■ **Stated task**
Convert the records below into a numbered list, omitting any blank lines.

* start *

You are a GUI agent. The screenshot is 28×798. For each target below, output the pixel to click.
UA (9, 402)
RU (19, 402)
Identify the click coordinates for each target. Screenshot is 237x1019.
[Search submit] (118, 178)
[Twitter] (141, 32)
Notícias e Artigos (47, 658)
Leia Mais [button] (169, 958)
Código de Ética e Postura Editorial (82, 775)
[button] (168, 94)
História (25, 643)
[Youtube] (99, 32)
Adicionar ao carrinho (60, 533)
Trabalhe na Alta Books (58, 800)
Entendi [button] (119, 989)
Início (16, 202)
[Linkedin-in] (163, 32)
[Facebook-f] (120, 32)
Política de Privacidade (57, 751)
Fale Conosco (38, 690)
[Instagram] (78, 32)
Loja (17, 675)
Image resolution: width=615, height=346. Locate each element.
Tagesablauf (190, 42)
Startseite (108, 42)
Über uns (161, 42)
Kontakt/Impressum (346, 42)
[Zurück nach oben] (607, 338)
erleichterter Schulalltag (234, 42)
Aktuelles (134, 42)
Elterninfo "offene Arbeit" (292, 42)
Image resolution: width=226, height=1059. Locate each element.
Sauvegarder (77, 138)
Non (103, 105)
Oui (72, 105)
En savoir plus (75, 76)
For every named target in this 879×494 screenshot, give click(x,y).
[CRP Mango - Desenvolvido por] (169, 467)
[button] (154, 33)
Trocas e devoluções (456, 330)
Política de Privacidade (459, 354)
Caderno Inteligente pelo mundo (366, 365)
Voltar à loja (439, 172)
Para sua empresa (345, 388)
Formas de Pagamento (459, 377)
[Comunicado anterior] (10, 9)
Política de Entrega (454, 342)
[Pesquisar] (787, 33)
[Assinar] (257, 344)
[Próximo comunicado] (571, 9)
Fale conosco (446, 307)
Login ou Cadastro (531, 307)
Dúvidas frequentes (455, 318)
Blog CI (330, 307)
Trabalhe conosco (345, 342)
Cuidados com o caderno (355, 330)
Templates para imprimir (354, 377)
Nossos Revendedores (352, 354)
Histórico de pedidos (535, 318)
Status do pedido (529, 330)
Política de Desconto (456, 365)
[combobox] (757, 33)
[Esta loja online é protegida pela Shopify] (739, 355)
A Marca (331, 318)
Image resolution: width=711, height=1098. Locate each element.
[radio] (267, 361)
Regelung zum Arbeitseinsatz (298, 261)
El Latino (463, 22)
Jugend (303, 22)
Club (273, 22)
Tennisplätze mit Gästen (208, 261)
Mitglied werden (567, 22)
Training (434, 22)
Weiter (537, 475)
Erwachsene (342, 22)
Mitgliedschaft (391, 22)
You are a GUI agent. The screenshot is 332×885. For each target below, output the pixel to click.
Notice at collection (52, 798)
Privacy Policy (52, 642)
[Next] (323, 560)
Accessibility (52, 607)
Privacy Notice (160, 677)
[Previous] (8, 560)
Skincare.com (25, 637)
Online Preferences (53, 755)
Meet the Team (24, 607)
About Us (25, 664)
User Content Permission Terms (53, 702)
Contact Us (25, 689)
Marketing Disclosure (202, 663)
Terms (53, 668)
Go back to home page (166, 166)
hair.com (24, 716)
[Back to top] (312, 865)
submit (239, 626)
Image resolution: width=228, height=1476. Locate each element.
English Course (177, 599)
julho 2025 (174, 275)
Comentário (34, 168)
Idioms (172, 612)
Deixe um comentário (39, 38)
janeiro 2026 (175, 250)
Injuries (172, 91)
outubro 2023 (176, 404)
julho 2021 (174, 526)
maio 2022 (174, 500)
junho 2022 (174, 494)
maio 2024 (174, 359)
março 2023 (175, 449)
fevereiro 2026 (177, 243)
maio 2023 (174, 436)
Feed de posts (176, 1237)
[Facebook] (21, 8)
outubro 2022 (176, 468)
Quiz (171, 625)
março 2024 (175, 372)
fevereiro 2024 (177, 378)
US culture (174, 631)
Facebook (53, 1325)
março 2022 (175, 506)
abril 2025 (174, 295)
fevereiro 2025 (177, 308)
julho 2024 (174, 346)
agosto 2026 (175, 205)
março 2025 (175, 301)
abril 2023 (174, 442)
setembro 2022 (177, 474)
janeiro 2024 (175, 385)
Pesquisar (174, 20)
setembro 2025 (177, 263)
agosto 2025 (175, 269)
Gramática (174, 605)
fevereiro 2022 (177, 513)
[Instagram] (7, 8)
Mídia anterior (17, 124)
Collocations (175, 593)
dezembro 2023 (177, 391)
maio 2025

* end *

■ **Complete answer**
1. You are a GUI agent. The screenshot is 28×798. For each target below, output the pixel to click.
2. UA (9, 402)
3. RU (19, 402)
4. Identify the click coordinates for each target. Screenshot is 237x1019.
5. [Search submit] (118, 178)
6. [Twitter] (141, 32)
7. Notícias e Artigos (47, 658)
8. Leia Mais [button] (169, 958)
9. Código de Ética e Postura Editorial (82, 775)
10. [button] (168, 94)
11. História (25, 643)
12. [Youtube] (99, 32)
13. Adicionar ao carrinho (60, 533)
14. Trabalhe na Alta Books (58, 800)
15. Entendi [button] (119, 989)
16. Início (16, 202)
17. [Linkedin-in] (163, 32)
18. [Facebook-f] (120, 32)
19. Política de Privacidade (57, 751)
20. Fale Conosco (38, 690)
21. [Instagram] (78, 32)
22. Loja (17, 675)
23. Image resolution: width=615, height=346. Locate each element.
24. Tagesablauf (190, 42)
25. Startseite (108, 42)
26. Über uns (161, 42)
27. Kontakt/Impressum (346, 42)
28. [Zurück nach oben] (607, 338)
29. erleichterter Schulalltag (234, 42)
30. Aktuelles (134, 42)
31. Elterninfo "offene Arbeit" (292, 42)
32. Image resolution: width=226, height=1059. Locate each element.
33. Sauvegarder (77, 138)
34. Non (103, 105)
35. Oui (72, 105)
36. En savoir plus (75, 76)
37. For every named target in this 879×494 screenshot, give click(x,y).
38. [CRP Mango - Desenvolvido por] (169, 467)
39. [button] (154, 33)
40. Trocas e devoluções (456, 330)
41. Política de Privacidade (459, 354)
42. Caderno Inteligente pelo mundo (366, 365)
43. Voltar à loja (439, 172)
44. Para sua empresa (345, 388)
45. Formas de Pagamento (459, 377)
46. [Comunicado anterior] (10, 9)
47. Política de Entrega (454, 342)
48. [Pesquisar] (787, 33)
49. [Assinar] (257, 344)
50. [Próximo comunicado] (571, 9)
51. Fale conosco (446, 307)
52. Login ou Cadastro (531, 307)
53. Dúvidas frequentes (455, 318)
54. Blog CI (330, 307)
55. Trabalhe conosco (345, 342)
56. Cuidados com o caderno (355, 330)
57. Templates para imprimir (354, 377)
58. Nossos Revendedores (352, 354)
59. Histórico de pedidos (535, 318)
60. Status do pedido (529, 330)
61. Política de Desconto (456, 365)
62. [combobox] (757, 33)
63. [Esta loja online é protegida pela Shopify] (739, 355)
64. A Marca (331, 318)
65. Image resolution: width=711, height=1098. Locate each element.
66. [radio] (267, 361)
67. Regelung zum Arbeitseinsatz (298, 261)
68. El Latino (463, 22)
69. Jugend (303, 22)
70. Club (273, 22)
71. Tennisplätze mit Gästen (208, 261)
72. Mitglied werden (567, 22)
73. Training (434, 22)
74. Weiter (537, 475)
75. Erwachsene (342, 22)
76. Mitgliedschaft (391, 22)
77. You are a GUI agent. The screenshot is 332×885. For each target below, output the pixel to click.
78. Notice at collection (52, 798)
79. Privacy Policy (52, 642)
80. [Next] (323, 560)
81. Accessibility (52, 607)
82. Privacy Notice (160, 677)
83. [Previous] (8, 560)
84. Skincare.com (25, 637)
85. Online Preferences (53, 755)
86. Meet the Team (24, 607)
87. About Us (25, 664)
88. User Content Permission Terms (53, 702)
89. Contact Us (25, 689)
90. Marketing Disclosure (202, 663)
91. Terms (53, 668)
92. Go back to home page (166, 166)
93. hair.com (24, 716)
94. [Back to top] (312, 865)
95. submit (239, 626)
96. Image resolution: width=228, height=1476. Locate each element.
97. English Course (177, 599)
98. julho 2025 (174, 275)
99. Comentário (34, 168)
100. Idioms (172, 612)
101. Deixe um comentário (39, 38)
102. janeiro 2026 (175, 250)
103. Injuries (172, 91)
104. outubro 2023 (176, 404)
105. julho 2021 (174, 526)
106. maio 2022 (174, 500)
107. junho 2022 (174, 494)
108. maio 2024 (174, 359)
109. março 2023 (175, 449)
110. fevereiro 2026 (177, 243)
111. maio 2023 (174, 436)
112. Feed de posts (176, 1237)
113. [Facebook] (21, 8)
114. outubro 2022 (176, 468)
115. Quiz (171, 625)
116. março 2024 (175, 372)
117. fevereiro 2024 (177, 378)
118. US culture (174, 631)
119. Facebook (53, 1325)
120. março 2022 (175, 506)
121. abril 2025 (174, 295)
122. fevereiro 2025 (177, 308)
123. julho 2024 (174, 346)
124. agosto 2026 (175, 205)
125. março 2025 (175, 301)
126. abril 2023 (174, 442)
127. setembro 2022 (177, 474)
128. janeiro 2024 (175, 385)
129. Pesquisar (174, 20)
130. setembro 2025 (177, 263)
131. agosto 2025 (175, 269)
132. Gramática (174, 605)
133. fevereiro 2022 (177, 513)
134. [Instagram] (7, 8)
135. Mídia anterior (17, 124)
136. Collocations (175, 593)
137. dezembro 2023 (177, 391)
138. maio 2025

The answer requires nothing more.